The key isn’t the widely followed price-to-earnings ratio. It’s the price-to-operating cash flow multiple. Shortly after the 2022 split, Amazon traded at roughly 32 times operating cash flow per share. Today, that figure has compressed to around 18 times.

Why focus on operating cash flow rather than free cash flow? Because Amazon is currently spending at an unprecedented pace to build out the data center infrastructure that will power the next wave of artificial intelligence. That capital expenditure temporarily depresses free cash flow, but operating cash flow provides a purer read of the underlying earning power of the business. In short, Amazon’s ability to generate cash has grown far faster than its share price.

AWS, AI, and a custom silicon boom

The single biggest force behind record operating cash flow is Amazon Web Services. After a brief growth deceleration, the cloud division has found a new gear: revenue climbed 28% year over year last quarter, pushing trailing 12-month sales to $137 billion. Operating income from AWS over the same period reached $48 billion, accounting for the lion’s share of Amazon’s total profit. In the most recent quarter, AWS delivered a striking 38% operating margin.

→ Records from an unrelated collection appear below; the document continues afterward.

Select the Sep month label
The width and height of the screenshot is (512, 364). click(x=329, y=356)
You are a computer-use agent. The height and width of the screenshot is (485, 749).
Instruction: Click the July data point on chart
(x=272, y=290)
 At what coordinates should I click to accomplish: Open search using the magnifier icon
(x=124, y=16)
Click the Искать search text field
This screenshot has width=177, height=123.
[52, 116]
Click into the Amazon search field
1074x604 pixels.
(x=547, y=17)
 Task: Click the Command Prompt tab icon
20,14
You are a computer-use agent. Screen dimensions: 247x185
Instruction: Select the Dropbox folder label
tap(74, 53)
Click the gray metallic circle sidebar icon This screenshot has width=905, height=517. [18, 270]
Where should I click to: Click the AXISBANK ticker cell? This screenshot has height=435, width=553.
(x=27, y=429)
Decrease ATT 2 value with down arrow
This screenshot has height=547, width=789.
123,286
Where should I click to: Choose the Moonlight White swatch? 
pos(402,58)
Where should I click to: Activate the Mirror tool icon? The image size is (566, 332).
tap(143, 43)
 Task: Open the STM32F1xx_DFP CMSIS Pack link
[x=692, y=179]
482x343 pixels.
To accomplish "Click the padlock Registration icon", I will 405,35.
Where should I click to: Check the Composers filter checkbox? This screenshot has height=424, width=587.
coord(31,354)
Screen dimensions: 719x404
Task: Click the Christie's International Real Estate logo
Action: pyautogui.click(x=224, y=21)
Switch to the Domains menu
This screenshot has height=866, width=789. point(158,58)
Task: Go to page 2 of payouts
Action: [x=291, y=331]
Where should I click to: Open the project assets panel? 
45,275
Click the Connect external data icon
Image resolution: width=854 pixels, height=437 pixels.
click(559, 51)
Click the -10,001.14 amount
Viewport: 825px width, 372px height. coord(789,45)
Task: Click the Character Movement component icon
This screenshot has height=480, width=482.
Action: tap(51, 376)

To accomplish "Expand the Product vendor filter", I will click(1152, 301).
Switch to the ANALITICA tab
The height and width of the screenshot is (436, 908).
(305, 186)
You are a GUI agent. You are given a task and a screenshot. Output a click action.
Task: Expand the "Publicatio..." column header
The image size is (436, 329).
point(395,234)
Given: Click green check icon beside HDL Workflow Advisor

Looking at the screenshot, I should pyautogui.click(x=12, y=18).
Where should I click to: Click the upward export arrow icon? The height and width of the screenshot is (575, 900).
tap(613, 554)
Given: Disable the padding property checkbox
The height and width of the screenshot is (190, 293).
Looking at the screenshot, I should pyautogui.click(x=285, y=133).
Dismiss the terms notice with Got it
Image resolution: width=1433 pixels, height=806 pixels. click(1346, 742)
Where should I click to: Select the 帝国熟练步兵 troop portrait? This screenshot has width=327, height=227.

What makes AWS more valuable now than at the time of the split is artificial intelligence. Amazon is no longer simply a landlord of raw compute. Its custom-designed AI training chips, Trainium, and its Graviton Arm-based CPUs have become a significant business in their own right — annualized revenue has surpassed $20 billion. Even more telling, the company holds over $225 billion in long-term commitments tied to Trainium usage, with customers that include AI powerhouses Anthropic and OpenAI. As enterprises scramble to bring down the cost of running AI workloads at scale, Amazon’s combination of custom silicon and cloud infrastructure is hitting the market at exactly the right moment, steadily pushing up the already-high profit ceiling of AWS.

A stronger earnings foundation

At the same time, the retail efficiency overhaul that drew attention around the split has not lost momentum. Robotics and cost discipline continue to improve the profit contribution from Amazon’s core commerce operations, while advertising, streaming, and other services add fresh layers of growth. This multi-engine profit structure has lifted operating cash flow to a record $148 billion over the past 12 months — a far larger earnings base than existed in 2022.

That is why the valuation has compressed even as the stock price has surged: operating cash flow per share has risen even faster than the share price. For investors, owning a company that commands cloud market leadership, is riding an AI chip boom, and rests on a resilient retail foundation at 18 times operating cash flow looks considerably more attractive than buying it at 32 times right after the split.

When analysts forecast that Amazon will surpass $1 trillion in revenue by 2028, they are betting on exactly the cycle now in motion — using heavy capital spending today to widen a long-term moat. After doubling in price, Amazon may be offering rational investors a wider margin of safety than it did when the split first made headlines.